BRIEF
Exactly as written, return every line of the data below.

EXTRACTED ENTRIES

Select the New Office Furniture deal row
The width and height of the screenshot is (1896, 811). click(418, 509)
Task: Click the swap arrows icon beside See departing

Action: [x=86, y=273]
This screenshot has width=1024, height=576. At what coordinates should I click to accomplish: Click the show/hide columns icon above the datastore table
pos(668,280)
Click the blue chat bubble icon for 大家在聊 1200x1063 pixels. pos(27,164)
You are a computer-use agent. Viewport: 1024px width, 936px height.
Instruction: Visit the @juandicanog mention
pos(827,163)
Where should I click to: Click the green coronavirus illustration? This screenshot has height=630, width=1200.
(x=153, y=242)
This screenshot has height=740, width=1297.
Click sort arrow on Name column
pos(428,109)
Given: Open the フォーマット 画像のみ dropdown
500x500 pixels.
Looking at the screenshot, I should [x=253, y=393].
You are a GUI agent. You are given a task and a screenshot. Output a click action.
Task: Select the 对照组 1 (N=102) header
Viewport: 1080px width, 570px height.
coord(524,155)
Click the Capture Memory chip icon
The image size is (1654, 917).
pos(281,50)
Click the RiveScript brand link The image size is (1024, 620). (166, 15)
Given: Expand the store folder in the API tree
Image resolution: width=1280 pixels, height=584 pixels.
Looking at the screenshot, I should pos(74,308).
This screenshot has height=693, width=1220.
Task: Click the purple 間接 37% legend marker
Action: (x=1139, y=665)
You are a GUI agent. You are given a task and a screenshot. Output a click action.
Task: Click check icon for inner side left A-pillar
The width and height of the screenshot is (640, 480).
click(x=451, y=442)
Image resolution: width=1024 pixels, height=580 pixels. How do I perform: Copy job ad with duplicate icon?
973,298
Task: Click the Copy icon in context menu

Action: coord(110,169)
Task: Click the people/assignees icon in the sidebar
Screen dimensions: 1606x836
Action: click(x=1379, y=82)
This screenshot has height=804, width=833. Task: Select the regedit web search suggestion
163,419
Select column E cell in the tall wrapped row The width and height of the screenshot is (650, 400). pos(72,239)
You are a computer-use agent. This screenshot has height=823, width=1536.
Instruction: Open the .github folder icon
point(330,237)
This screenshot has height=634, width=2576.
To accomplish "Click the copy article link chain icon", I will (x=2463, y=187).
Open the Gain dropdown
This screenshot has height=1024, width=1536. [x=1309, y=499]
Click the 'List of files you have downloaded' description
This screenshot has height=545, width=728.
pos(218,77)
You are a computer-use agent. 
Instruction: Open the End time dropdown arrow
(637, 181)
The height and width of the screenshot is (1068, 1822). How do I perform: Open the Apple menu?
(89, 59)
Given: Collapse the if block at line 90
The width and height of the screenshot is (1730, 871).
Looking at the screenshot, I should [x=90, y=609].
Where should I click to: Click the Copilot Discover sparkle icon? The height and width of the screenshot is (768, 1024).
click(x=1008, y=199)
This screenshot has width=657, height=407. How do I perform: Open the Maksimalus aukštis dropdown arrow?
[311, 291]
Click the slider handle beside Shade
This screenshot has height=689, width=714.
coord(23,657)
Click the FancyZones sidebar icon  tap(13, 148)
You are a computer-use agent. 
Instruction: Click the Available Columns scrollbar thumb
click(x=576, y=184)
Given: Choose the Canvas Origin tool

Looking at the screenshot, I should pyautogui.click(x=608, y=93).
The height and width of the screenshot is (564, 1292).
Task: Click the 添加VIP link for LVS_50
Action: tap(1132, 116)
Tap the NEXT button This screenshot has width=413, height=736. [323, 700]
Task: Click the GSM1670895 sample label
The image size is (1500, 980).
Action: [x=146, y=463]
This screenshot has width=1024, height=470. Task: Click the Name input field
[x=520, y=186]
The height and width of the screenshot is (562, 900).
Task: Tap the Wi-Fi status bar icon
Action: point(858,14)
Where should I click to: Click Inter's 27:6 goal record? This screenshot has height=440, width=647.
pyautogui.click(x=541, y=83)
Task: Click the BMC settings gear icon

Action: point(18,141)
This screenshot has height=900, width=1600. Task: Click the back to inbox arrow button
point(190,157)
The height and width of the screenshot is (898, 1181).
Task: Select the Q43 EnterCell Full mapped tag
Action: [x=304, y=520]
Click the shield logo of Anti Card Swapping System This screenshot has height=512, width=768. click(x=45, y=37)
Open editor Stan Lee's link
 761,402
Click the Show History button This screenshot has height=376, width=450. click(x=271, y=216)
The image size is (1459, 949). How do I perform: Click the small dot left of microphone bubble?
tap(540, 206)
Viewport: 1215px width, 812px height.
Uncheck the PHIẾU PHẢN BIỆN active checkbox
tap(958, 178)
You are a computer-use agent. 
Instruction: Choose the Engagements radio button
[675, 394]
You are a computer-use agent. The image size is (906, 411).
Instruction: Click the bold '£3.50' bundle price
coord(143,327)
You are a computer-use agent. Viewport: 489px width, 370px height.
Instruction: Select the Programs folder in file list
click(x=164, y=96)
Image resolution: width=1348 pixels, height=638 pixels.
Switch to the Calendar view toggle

EXERCISE OUTPUT
Select the New Office Furniture deal row
The width and height of the screenshot is (1896, 811). click(418, 509)
Task: Click the swap arrows icon beside See departing

Action: [x=86, y=273]
This screenshot has width=1024, height=576. At what coordinates should I click to accomplish: Click the show/hide columns icon above the datastore table
pos(668,280)
Click the blue chat bubble icon for 大家在聊 1200x1063 pixels. pos(27,164)
You are a computer-use agent. Viewport: 1024px width, 936px height.
Instruction: Visit the @juandicanog mention
pos(827,163)
Where should I click to: Click the green coronavirus illustration? This screenshot has height=630, width=1200.
(x=153, y=242)
This screenshot has height=740, width=1297.
Click sort arrow on Name column
pos(428,109)
Given: Open the フォーマット 画像のみ dropdown
500x500 pixels.
Looking at the screenshot, I should [x=253, y=393].
You are a GUI agent. You are given a task and a screenshot. Output a click action.
Task: Select the 对照组 1 (N=102) header
Viewport: 1080px width, 570px height.
coord(524,155)
Click the Capture Memory chip icon
The image size is (1654, 917).
pos(281,50)
Click the RiveScript brand link The image size is (1024, 620). (166, 15)
Given: Expand the store folder in the API tree
Image resolution: width=1280 pixels, height=584 pixels.
Looking at the screenshot, I should pos(74,308).
This screenshot has height=693, width=1220.
Task: Click the purple 間接 37% legend marker
Action: (x=1139, y=665)
You are a GUI agent. You are given a task and a screenshot. Output a click action.
Task: Click check icon for inner side left A-pillar
The width and height of the screenshot is (640, 480).
click(x=451, y=442)
Image resolution: width=1024 pixels, height=580 pixels. How do I perform: Copy job ad with duplicate icon?
973,298
Task: Click the Copy icon in context menu

Action: coord(110,169)
Task: Click the people/assignees icon in the sidebar
Screen dimensions: 1606x836
Action: click(x=1379, y=82)
This screenshot has height=804, width=833. Task: Select the regedit web search suggestion
163,419
Select column E cell in the tall wrapped row The width and height of the screenshot is (650, 400). pos(72,239)
You are a computer-use agent. This screenshot has height=823, width=1536.
Instruction: Open the .github folder icon
point(330,237)
This screenshot has height=634, width=2576.
To accomplish "Click the copy article link chain icon", I will (x=2463, y=187).
Open the Gain dropdown
This screenshot has height=1024, width=1536. [x=1309, y=499]
Click the 'List of files you have downloaded' description
This screenshot has height=545, width=728.
pos(218,77)
You are a computer-use agent. 
Instruction: Open the End time dropdown arrow
(637, 181)
The height and width of the screenshot is (1068, 1822). How do I perform: Open the Apple menu?
(89, 59)
Given: Collapse the if block at line 90
The width and height of the screenshot is (1730, 871).
Looking at the screenshot, I should [x=90, y=609].
Where should I click to: Click the Copilot Discover sparkle icon? The height and width of the screenshot is (768, 1024).
click(x=1008, y=199)
This screenshot has width=657, height=407. How do I perform: Open the Maksimalus aukštis dropdown arrow?
[311, 291]
Click the slider handle beside Shade
This screenshot has height=689, width=714.
coord(23,657)
Click the FancyZones sidebar icon  tap(13, 148)
You are a computer-use agent. 
Instruction: Click the Available Columns scrollbar thumb
click(x=576, y=184)
Given: Choose the Canvas Origin tool

Looking at the screenshot, I should pyautogui.click(x=608, y=93).
The height and width of the screenshot is (564, 1292).
Task: Click the 添加VIP link for LVS_50
Action: tap(1132, 116)
Tap the NEXT button This screenshot has width=413, height=736. [323, 700]
Task: Click the GSM1670895 sample label
The image size is (1500, 980).
Action: [x=146, y=463]
This screenshot has width=1024, height=470. Task: Click the Name input field
[x=520, y=186]
The height and width of the screenshot is (562, 900).
Task: Tap the Wi-Fi status bar icon
Action: point(858,14)
Where should I click to: Click Inter's 27:6 goal record? This screenshot has height=440, width=647.
pyautogui.click(x=541, y=83)
Task: Click the BMC settings gear icon

Action: point(18,141)
This screenshot has height=900, width=1600. Task: Click the back to inbox arrow button
point(190,157)
The height and width of the screenshot is (898, 1181).
Task: Select the Q43 EnterCell Full mapped tag
Action: [x=304, y=520]
Click the shield logo of Anti Card Swapping System This screenshot has height=512, width=768. click(x=45, y=37)
Open editor Stan Lee's link
 761,402
Click the Show History button This screenshot has height=376, width=450. click(x=271, y=216)
The image size is (1459, 949). How do I perform: Click the small dot left of microphone bubble?
tap(540, 206)
Viewport: 1215px width, 812px height.
Uncheck the PHIẾU PHẢN BIỆN active checkbox
tap(958, 178)
You are a computer-use agent. 
Instruction: Choose the Engagements radio button
[675, 394]
You are a computer-use agent. The image size is (906, 411).
Instruction: Click the bold '£3.50' bundle price
coord(143,327)
You are a computer-use agent. Viewport: 489px width, 370px height.
Instruction: Select the Programs folder in file list
click(x=164, y=96)
Image resolution: width=1348 pixels, height=638 pixels.
Switch to the Calendar view toggle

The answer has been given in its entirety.